Supreme Court holds written communication of grounds of arrest not necessary in PMLA cases

The Justice Bela M. Tridevi-led Bench held that written communication of grounds of arrest could be furnished as soon as may be, i.e., as early as possible and within the reasonably convenient and requisite time of twenty-four hours of the person’s arrest.

IN a ruling that may have a catastrophic effect on individual liberty, a two-judge Bench of the Supreme Court comprising Justices Bela M. Tridevi and Satish Chandra Sharma has held that if a person arrested by the Directorate of Enforcement (ED) is informed or made aware orally about the grounds of arrest at the time of his arrest, it would amount to sufficient compliance with Section 19 of the Prevention of Money Laundering Act (PMLA), 2002 and Article 22(1) of the Constitution.

The Bench further held that the written communication of grounds of arrest could be furnished as soon as may be, i.e., as early as possible and within the reasonably convenient and requisite time of twenty-four hours of the person’s arrest.

The Bench relied upon a decision of a three-judge Bench of the Supreme Court in Vijay Mandanlal Choudhary versus Union of India to aver that it was categorically held that so long as the person has been informed about the grounds of his arrest, it is sufficient compliance with the mandate of Article 22(1) of the Constitution.

Section 19 of the PMLA prescribes how the arrest of a person involved in money laundering can be affected.

It states that if ED officials have, based on the material in their possession, a reason to believe (the reason for such belief to be recorded in writing) that any person has been guilty of an offence punishable under the PMLA, they may arrest such person and shall, as soon as may be, inform him of the grounds for such arrest.

In addition, the arresting authority shall, immediately after the arrest of such person, forward a copy of the Order along with the material in his possession, referred to in sub-section (1) to the adjudicating authority in a sealed envelope, in the manner prescribed and such adjudicating authority shall keep such Order and material for such period, as may be prescribed.

The Section also prescribes that every person arrested shall, within twenty-four hours, be taken to court.

Article 22(1) provides that no person who is arrested shall be detained in custody without being informed, as soon as may be, of the grounds for such arrest nor shall he be denied the right to consult, and to be defended by, a legal practitioner of his choice.

The two-judge Bench led by Justice Trivedi observed that a three-judge Bench in Vijay Madanlal Choudhary had already held that Section 19(1) of the PMLA has a reasonable nexus with the purposes and objects sought to be achieved by the PMLA and that the said provision is also compliant with the mandate of Article 22(1).

Any observation, the Justice Trivedi-led Bench said, made or any finding recorded by the division Bench of a lesser number of judges contrary to the said ratio laid down in Vijay Madanlal Choudhary is not valid.
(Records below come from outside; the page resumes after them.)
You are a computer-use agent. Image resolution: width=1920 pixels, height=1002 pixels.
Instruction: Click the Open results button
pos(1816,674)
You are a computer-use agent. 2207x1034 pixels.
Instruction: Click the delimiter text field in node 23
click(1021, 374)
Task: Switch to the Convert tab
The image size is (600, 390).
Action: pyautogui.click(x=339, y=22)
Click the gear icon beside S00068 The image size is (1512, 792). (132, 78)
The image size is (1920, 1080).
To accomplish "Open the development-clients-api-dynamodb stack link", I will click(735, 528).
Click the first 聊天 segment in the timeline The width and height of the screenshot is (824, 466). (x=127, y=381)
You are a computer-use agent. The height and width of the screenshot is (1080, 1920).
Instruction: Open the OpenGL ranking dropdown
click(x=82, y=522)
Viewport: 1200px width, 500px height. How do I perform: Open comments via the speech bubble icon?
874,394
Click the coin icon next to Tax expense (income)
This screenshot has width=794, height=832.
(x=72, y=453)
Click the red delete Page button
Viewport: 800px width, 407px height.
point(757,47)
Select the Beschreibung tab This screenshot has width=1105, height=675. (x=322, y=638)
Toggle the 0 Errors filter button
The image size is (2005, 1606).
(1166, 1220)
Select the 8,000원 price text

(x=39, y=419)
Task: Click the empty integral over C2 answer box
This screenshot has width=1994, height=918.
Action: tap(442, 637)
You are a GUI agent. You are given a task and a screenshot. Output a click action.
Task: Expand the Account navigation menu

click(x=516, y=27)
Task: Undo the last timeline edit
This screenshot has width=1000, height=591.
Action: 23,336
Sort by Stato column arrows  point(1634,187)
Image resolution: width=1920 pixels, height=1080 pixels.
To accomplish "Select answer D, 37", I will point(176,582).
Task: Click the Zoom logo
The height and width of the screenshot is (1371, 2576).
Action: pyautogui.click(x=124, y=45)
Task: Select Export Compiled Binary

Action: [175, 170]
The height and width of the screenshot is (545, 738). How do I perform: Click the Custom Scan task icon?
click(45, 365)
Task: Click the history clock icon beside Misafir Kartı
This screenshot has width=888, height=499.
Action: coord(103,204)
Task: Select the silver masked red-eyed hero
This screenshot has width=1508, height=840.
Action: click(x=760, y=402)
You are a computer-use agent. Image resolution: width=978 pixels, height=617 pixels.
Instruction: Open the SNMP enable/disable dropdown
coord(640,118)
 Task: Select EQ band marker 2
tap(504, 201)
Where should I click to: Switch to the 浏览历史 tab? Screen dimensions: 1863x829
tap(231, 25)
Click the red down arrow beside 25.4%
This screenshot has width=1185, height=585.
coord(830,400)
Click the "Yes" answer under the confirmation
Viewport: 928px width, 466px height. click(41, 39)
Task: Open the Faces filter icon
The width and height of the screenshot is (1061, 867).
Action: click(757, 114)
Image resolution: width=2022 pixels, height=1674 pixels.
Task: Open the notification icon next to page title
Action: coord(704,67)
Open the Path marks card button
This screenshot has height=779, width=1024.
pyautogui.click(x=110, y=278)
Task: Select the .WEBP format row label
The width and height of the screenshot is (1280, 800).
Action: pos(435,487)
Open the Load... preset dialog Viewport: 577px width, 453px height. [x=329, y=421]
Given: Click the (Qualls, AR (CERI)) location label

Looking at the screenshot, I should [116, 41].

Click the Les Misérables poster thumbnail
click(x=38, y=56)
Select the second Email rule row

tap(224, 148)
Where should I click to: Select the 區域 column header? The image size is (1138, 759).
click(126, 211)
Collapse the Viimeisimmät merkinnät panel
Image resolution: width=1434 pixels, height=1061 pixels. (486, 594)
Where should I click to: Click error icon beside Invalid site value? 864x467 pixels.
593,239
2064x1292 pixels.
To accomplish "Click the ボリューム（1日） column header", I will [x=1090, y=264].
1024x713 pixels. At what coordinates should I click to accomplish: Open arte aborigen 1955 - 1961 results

The Justice Trivedi-led Bench thus declared that Vijay Madanlal Choudhary held the field as of date.

The observations made by the Justice Trivedi-led Bench seem to conflict with a recent decision of the co-ordinate Bench in Pankaj Banal versus Union of India, on October 3, holding that the ED was required to furnish in writing the grounds of arrest to the accused without exception.

In the Pankaj Bansal case, a Bench comprising Justices A.S. Bopanna and Sanjay Kumar held, “To give true meaning and purpose to the constitutional and statutory mandate of Section 19(1) of the Act of 2002 of informing the arrested person of the grounds of arrest, we hold that it would be necessary, henceforth, that a copy of such written grounds of arrest is furnished to the arrested person as a matter of course and without exception.”

Senior advocate Abhishek Manu Singvi, for the petitioner, argued before the Justice Trivedi-led Bench that the judgment in the Pankaj Bansal case should be given retrospective effect.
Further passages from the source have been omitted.